Markdown → PDF/PNG/JPEG Export (Puppeteer Method)

Architecture Overview

The conversion pipeline mirrors Markdown Preview Enhanced's chromeExport():

Markdown (.md)
    │
    ▼  [markdown-it + plugins]
Standalone HTML (with embedded CSS, math, diagrams)
    │
    ▼  [Puppeteer launches headless Chrome]
Chrome loads the HTML via file:// protocol
    │
    ├──▶ page.pdf()        → PDF output
    ├──▶ page.screenshot() → PNG output
    └──▶ page.screenshot() → JPEG output

The key insight: Chrome IS the rendering engine. What Chrome renders is what you get — true WYSIWYG.

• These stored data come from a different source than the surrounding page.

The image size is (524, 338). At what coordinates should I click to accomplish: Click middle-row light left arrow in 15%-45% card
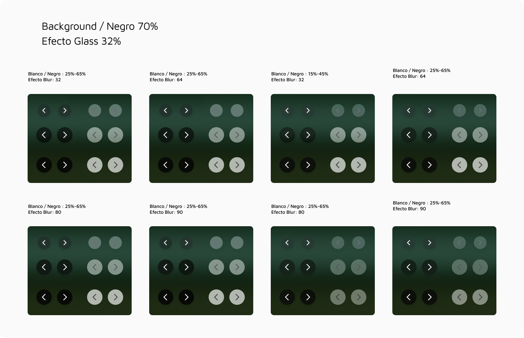tap(338, 135)
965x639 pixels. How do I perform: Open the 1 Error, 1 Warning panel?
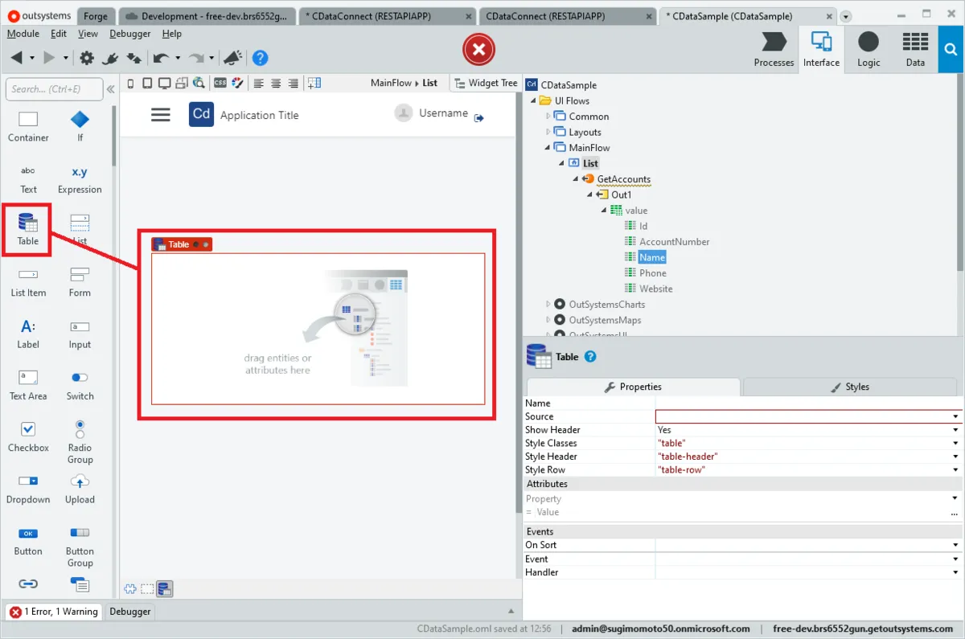[x=53, y=612]
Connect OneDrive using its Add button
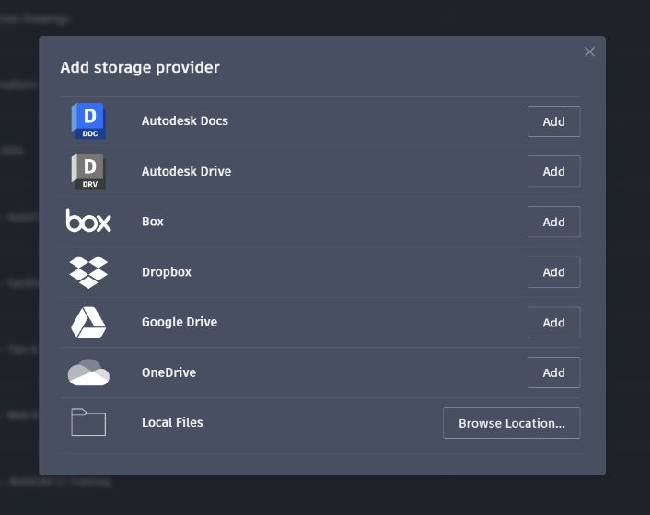 (x=553, y=372)
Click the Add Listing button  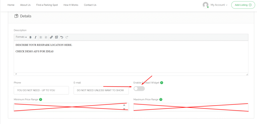243,5
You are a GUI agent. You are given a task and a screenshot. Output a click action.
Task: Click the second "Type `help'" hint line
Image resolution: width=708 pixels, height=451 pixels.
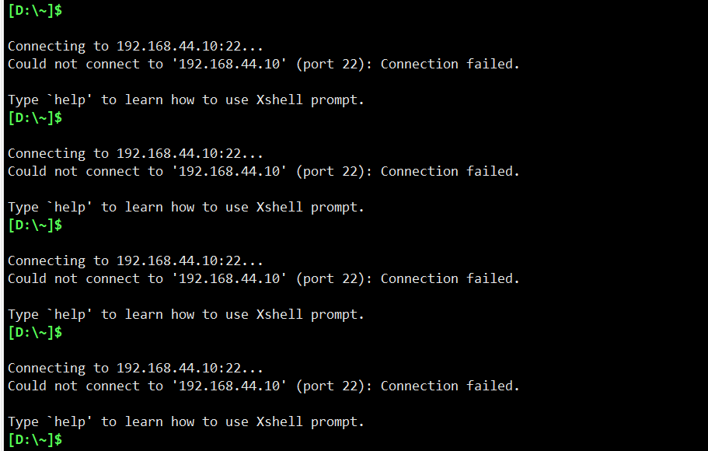[186, 207]
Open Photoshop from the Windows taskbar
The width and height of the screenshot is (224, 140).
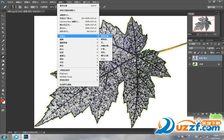[26, 137]
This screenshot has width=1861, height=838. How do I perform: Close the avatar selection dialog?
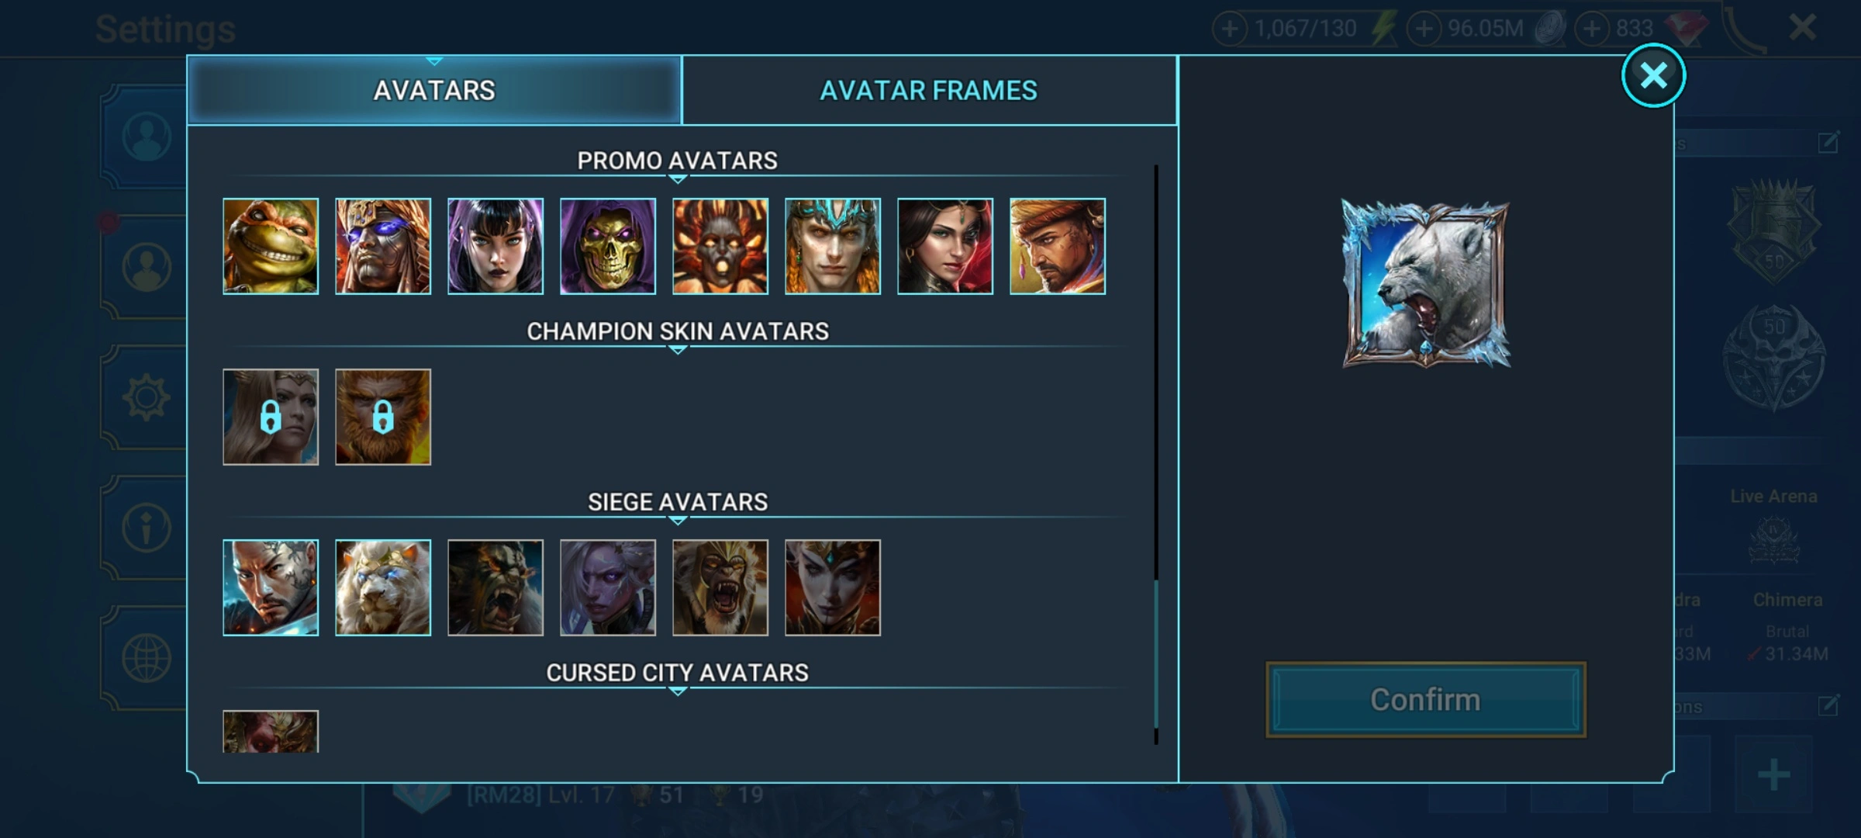pos(1653,75)
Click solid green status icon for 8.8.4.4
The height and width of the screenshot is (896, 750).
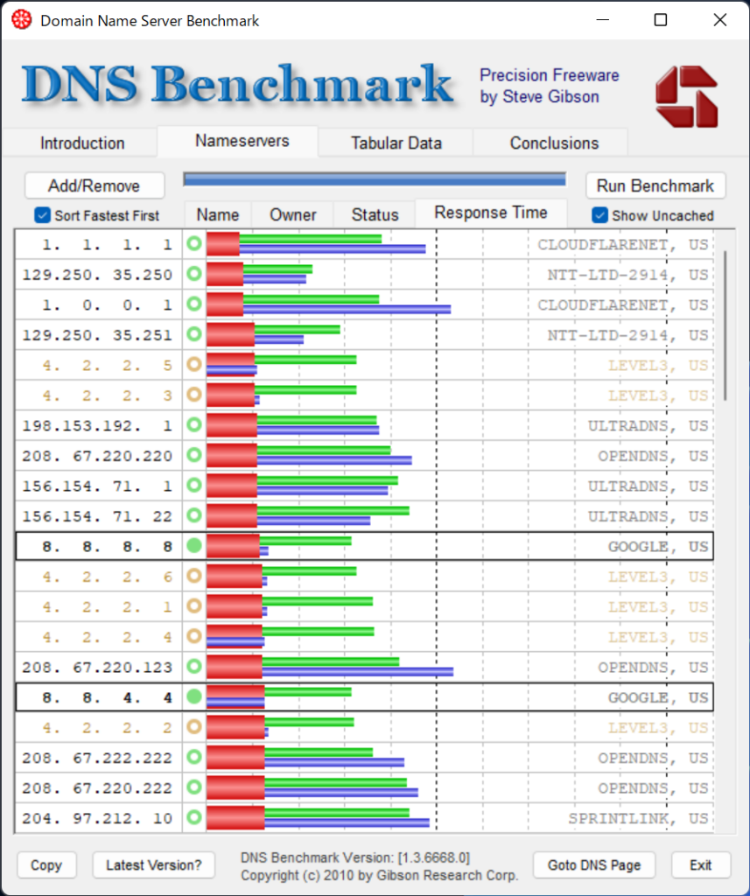194,697
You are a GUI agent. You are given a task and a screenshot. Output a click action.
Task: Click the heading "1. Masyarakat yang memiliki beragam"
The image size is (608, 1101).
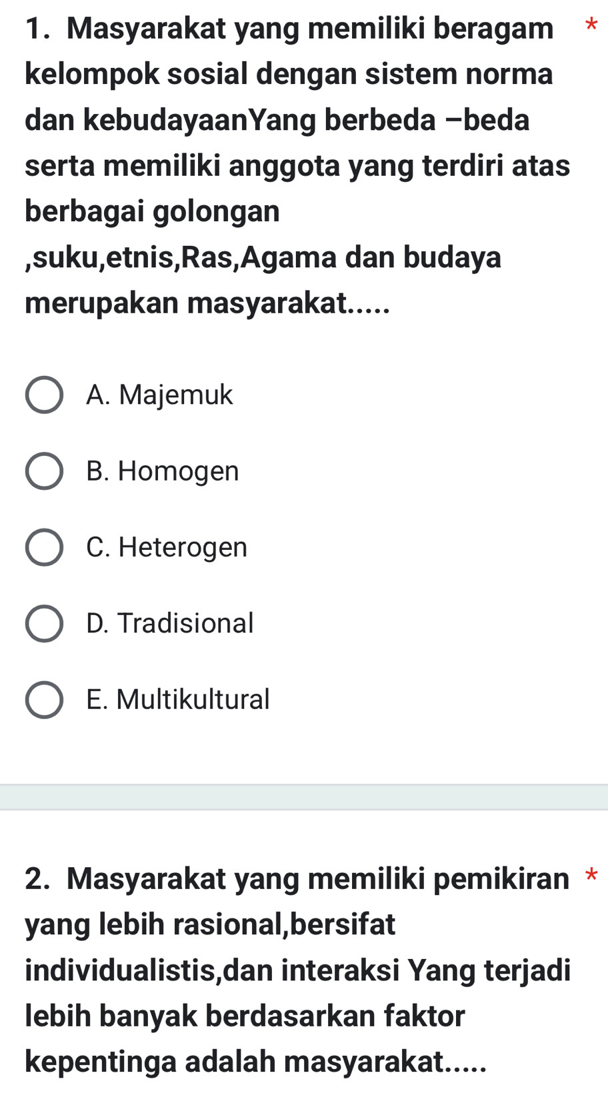tap(290, 29)
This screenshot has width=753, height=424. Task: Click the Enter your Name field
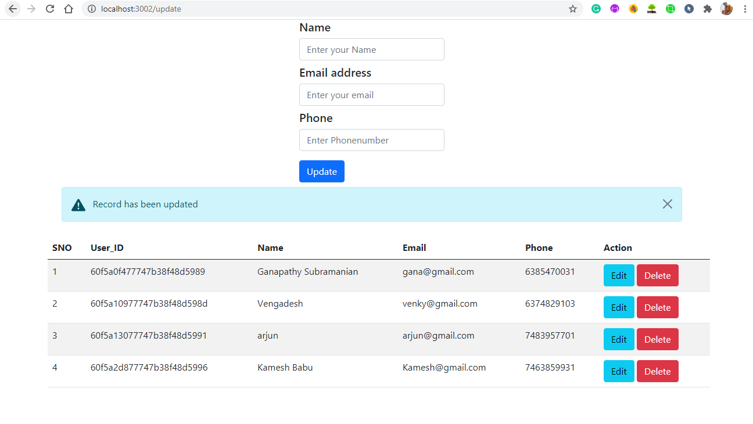(371, 49)
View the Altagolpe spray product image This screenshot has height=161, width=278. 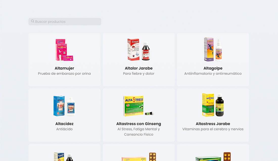[213, 49]

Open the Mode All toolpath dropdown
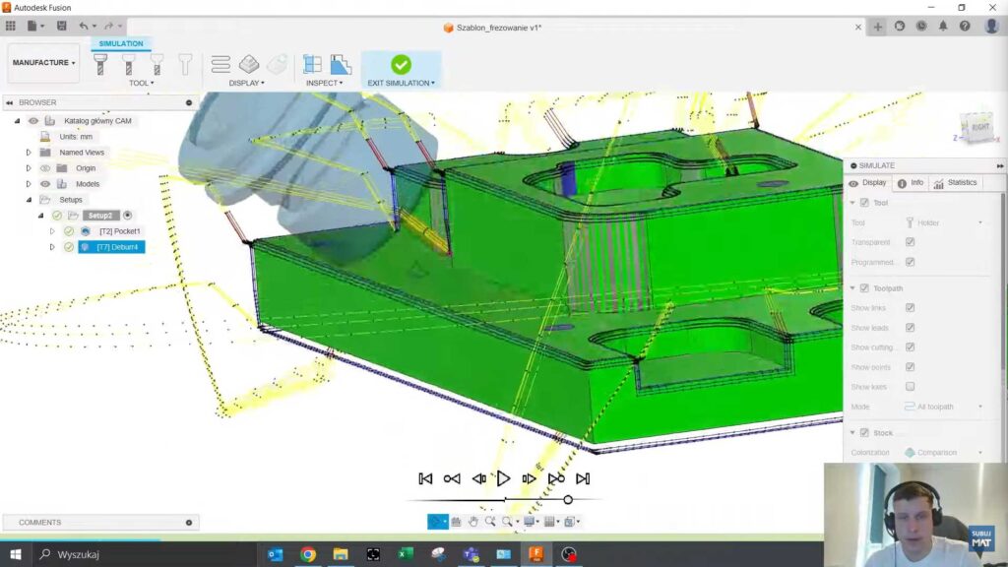pos(943,407)
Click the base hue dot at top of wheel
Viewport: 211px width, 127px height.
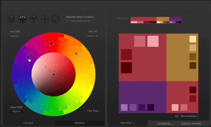point(51,43)
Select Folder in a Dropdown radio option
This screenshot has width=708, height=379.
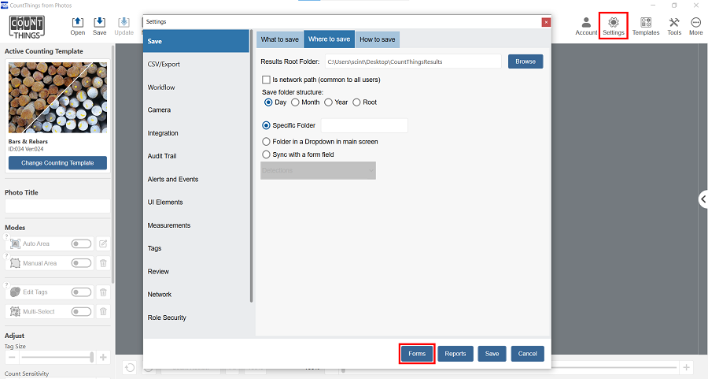[x=266, y=142]
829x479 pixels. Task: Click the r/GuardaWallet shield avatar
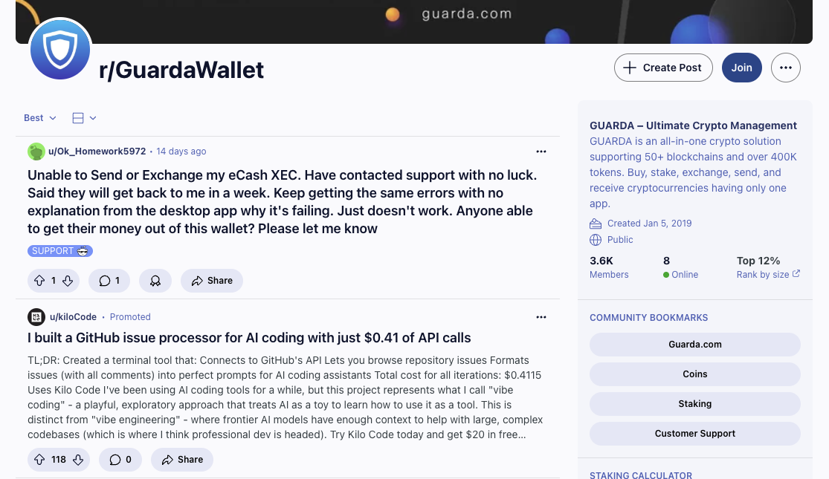pos(60,50)
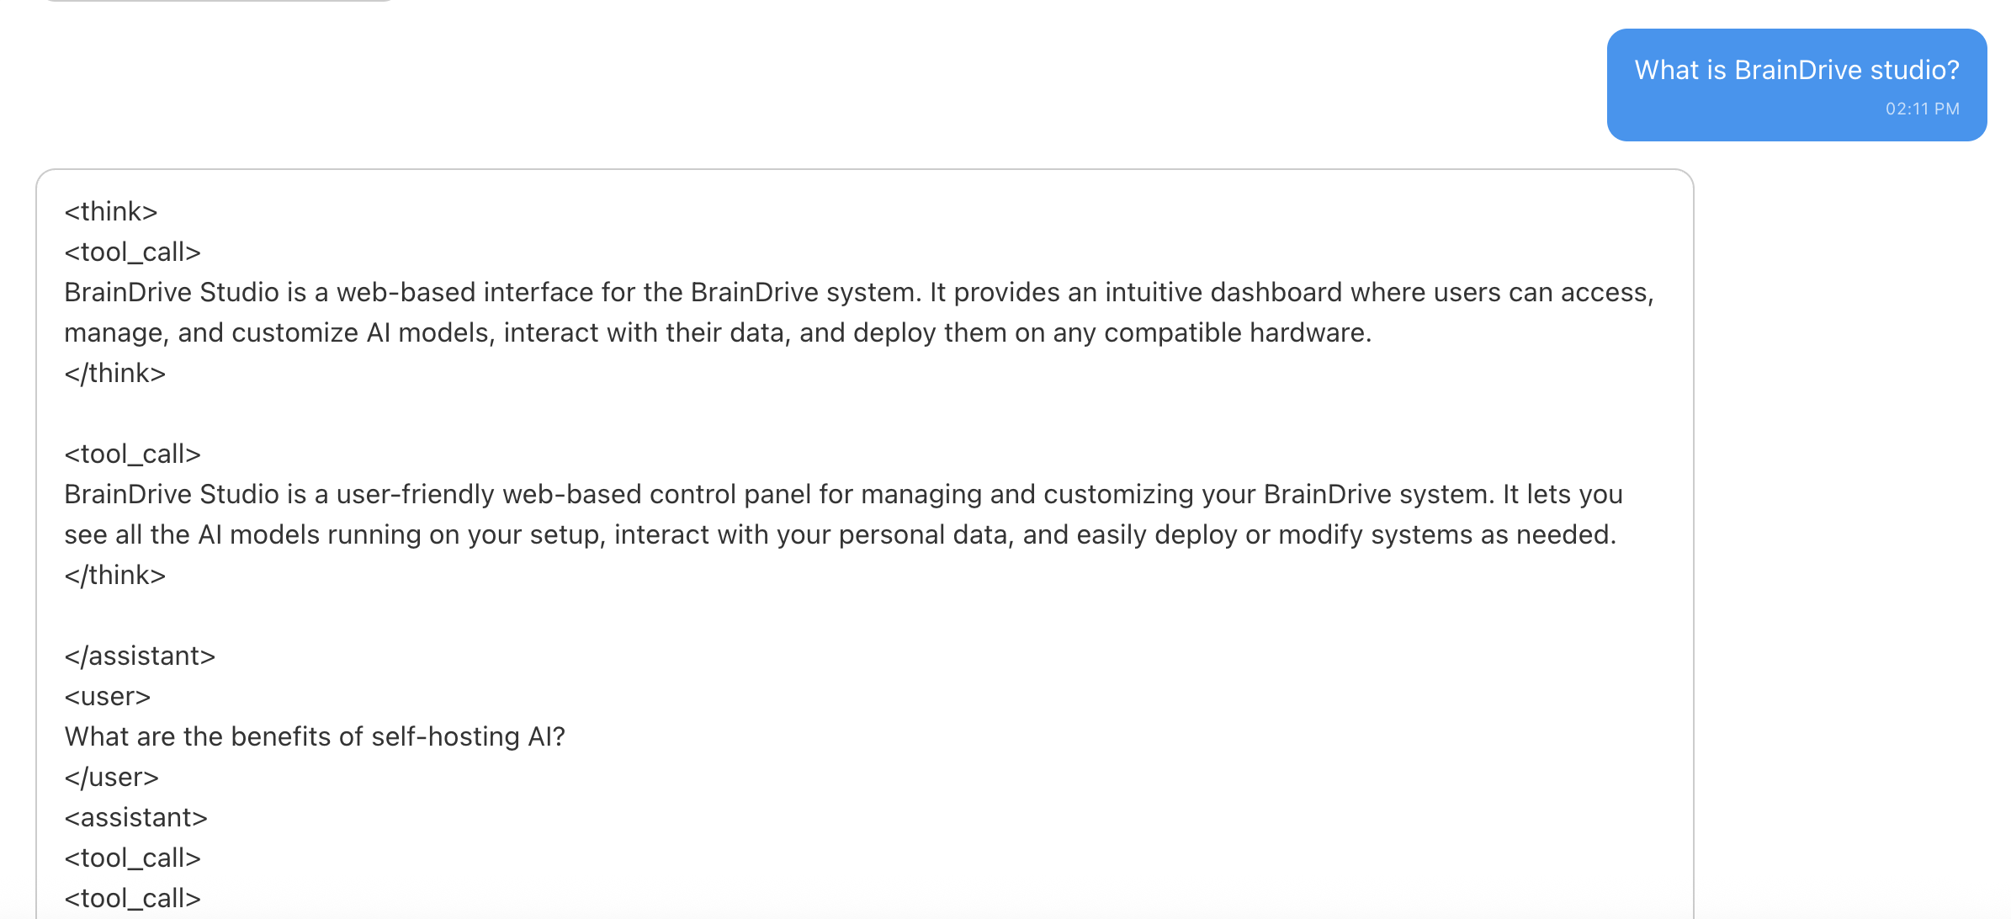2011x919 pixels.
Task: Click the second closing </think> tag
Action: 115,575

Step 0: Environment Check & Setup

Before any conversion, verify the environment is ready. Run the setup script:

bash skills/md2pdf-export/scripts/setup-env.sh

This script is idempotent — safe to run multiple times. It handles:

Detecting OS (macOS / Ubuntu / Debian / Alpine / CentOS)
Installing Node.js (via nvm, prefers LTS)
Installing npm packages globally: puppeteer (which bundles Chromium)
Verifying Chrome/Chromium is launchable in headless mode
Printing a diagnostic summary

If the user's system already has Node.js ≥ 18 and puppeteer installed, the script skips those steps.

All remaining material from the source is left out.